EU energy and climate policy: two years on

DISCLAIMER: All opinions in this column reflect the views of the author(s), not of EURACTIV.COM Ltd.

“There is still some way to go” to translate the progress made by EU energy policy in recent years into “efficient policy responses,” writes Jørgen Henningsen, senior advisor on energy and environmental issues at the European Policy Centre (EPC).

The September paper argues that climate change has become the “main driver of EU energy policy,” with EU leaders keen to stress the progress made. It identifies the Commission’s March 2006 Green Paper on a new climate-focused policy as the beginning of continuous development “at the interface between energy and climate policy”. The high point of this process so far was the Commission’s package of energy and climate proposals released in January 2008, it asserts.

Despite the package having been hailed as an “impressive step towards meeting the objectives agreed at the highest political level within the EU,” Henningsen believes a “reality check” on the actual state of EU energy policy is needed to accompany the optimistic statements of Europe’s political leaders.
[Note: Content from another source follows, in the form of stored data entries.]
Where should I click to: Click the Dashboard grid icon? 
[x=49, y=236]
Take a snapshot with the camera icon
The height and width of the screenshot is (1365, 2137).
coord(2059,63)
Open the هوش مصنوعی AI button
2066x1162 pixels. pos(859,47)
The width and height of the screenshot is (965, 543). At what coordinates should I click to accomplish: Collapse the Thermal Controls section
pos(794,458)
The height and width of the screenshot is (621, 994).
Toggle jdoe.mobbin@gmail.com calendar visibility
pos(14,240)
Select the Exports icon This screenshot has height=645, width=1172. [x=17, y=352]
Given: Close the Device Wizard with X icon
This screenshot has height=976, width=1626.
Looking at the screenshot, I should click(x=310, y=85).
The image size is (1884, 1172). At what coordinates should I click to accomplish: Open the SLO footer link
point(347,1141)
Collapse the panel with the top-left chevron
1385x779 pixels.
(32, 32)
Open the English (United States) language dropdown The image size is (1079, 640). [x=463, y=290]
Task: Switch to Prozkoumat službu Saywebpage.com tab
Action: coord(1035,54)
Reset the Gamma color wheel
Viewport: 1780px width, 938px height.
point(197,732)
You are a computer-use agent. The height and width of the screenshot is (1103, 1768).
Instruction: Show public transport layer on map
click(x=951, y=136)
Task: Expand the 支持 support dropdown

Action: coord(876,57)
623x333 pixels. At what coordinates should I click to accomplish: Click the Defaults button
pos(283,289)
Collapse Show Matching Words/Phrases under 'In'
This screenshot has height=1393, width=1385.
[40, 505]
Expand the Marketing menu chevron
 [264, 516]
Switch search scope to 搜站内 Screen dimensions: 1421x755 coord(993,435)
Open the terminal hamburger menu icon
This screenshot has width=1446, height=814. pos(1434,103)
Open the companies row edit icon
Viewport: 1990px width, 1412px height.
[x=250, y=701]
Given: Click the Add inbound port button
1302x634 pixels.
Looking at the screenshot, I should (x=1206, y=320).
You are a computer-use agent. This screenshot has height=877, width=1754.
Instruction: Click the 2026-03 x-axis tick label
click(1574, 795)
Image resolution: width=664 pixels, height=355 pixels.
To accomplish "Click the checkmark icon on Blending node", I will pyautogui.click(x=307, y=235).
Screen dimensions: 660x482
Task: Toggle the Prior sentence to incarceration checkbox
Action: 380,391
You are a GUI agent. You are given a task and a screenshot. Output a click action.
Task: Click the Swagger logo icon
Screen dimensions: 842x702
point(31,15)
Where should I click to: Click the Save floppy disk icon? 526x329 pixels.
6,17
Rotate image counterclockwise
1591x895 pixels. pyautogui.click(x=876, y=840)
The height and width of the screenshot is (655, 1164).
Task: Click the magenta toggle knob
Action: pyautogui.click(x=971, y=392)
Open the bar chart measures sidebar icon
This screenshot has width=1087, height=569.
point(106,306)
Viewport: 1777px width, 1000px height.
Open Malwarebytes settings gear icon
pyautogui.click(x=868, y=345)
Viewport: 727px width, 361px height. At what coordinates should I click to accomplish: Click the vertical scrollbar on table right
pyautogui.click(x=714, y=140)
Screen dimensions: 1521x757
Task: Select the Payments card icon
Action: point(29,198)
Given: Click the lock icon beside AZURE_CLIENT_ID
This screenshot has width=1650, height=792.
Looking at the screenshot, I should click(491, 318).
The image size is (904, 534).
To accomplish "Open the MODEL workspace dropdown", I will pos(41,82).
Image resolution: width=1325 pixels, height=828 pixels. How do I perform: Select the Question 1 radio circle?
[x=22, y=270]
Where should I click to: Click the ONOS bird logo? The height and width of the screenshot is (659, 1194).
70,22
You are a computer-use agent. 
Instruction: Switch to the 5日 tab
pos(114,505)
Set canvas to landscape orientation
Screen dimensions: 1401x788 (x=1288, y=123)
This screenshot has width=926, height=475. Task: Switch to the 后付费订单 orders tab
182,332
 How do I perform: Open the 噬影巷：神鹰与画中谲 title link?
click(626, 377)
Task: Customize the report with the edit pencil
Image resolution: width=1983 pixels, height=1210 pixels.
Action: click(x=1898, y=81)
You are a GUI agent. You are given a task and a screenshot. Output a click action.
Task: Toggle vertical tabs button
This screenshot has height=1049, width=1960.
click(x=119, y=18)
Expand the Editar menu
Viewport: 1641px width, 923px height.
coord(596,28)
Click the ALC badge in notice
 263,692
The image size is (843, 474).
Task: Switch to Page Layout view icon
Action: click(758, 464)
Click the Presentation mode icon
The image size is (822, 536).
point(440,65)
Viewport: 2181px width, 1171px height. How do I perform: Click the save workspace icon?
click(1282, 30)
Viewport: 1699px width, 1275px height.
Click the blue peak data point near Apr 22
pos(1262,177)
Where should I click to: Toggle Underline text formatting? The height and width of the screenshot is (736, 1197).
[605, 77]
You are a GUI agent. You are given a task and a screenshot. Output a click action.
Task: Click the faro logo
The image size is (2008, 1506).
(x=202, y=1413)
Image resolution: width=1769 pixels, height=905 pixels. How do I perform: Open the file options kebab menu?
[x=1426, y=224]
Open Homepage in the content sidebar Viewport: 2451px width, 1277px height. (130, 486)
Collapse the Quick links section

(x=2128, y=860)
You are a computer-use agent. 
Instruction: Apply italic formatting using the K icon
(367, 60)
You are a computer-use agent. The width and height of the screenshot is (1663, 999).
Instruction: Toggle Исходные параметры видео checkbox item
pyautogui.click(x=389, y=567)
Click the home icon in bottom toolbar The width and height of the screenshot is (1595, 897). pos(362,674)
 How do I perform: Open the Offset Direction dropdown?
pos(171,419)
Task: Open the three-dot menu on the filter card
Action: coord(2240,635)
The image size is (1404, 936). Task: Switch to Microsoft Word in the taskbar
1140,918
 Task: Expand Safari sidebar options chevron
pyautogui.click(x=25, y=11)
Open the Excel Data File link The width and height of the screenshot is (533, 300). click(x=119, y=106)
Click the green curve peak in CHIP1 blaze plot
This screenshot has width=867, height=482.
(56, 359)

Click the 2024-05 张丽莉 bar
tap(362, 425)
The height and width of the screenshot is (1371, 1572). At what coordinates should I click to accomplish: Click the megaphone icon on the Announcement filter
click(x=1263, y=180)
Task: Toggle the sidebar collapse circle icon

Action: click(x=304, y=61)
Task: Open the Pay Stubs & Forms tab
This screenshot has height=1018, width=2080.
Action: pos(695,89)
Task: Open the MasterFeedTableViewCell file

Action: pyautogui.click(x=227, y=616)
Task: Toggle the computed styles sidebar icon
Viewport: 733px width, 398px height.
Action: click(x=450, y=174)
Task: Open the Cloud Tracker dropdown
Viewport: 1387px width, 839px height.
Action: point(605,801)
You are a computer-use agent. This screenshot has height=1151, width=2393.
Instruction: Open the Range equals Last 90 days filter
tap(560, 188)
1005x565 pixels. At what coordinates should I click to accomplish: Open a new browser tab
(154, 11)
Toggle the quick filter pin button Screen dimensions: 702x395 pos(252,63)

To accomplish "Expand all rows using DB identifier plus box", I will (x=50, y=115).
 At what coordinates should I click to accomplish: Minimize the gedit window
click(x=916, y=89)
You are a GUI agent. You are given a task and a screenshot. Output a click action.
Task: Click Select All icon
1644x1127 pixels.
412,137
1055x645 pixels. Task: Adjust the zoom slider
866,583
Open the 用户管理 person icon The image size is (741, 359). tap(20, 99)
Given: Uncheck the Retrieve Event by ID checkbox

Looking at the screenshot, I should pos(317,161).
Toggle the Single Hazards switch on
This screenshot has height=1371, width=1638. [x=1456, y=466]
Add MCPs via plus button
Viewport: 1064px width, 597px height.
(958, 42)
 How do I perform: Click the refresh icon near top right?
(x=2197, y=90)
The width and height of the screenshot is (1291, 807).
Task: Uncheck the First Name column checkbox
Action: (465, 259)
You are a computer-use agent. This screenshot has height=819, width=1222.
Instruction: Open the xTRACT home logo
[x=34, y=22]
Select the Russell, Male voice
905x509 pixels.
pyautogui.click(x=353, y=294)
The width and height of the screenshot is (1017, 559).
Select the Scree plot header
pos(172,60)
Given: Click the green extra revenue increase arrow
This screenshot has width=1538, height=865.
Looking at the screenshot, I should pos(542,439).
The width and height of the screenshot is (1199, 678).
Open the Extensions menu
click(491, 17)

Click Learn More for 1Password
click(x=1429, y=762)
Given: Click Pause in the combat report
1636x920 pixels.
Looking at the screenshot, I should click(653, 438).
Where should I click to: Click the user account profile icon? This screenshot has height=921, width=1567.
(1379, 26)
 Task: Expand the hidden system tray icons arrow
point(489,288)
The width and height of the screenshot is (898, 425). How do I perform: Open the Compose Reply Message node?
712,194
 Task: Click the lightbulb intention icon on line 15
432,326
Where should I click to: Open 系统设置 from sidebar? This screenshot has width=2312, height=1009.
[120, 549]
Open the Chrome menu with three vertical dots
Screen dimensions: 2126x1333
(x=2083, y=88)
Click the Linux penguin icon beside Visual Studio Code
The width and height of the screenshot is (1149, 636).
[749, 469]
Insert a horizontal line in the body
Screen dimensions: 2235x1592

The EPC paper identifies a number of points that must be addressed if the EU is to achieve its target of reducing greenhouse gas emissions by 20 or even 30 percent by 2020 efficiently, without “negative environmental or social impacts”:

  • The EU’s Emissions’ Trading Scheme (EU ETS) must be designed for the long-term predictability on which investment decisions are based. 
  • The Clean Development Mechanism (CDM) must be uncoupled from the EU ETS to concentrate on direct support for “investment in climate-friendly technology in developing countries” instead. 
  • The very different situations of the various participants in the ETS must be recognised.
  • There must be more focus on energy savings and efficiency

Henningsen criticises the early introduction of a separate target for biofuels as well as insufficient sustainability criteria for them. He also wants a ban on the construction of new coal-fired installations without carbon capture and storage as these are incompatible with CO2 targets.

Finally, the paper calls for greater emphasis to be placed on a new climate agreement after 2012 in the policies and measures currently under international negotiation. Focusing almost exclusively on reduction targets risks “a weak agreement that closes off further opportunities for the next 12 years” and prevents developing countries from participating actively in the fight against climate change, Henningsen concludes.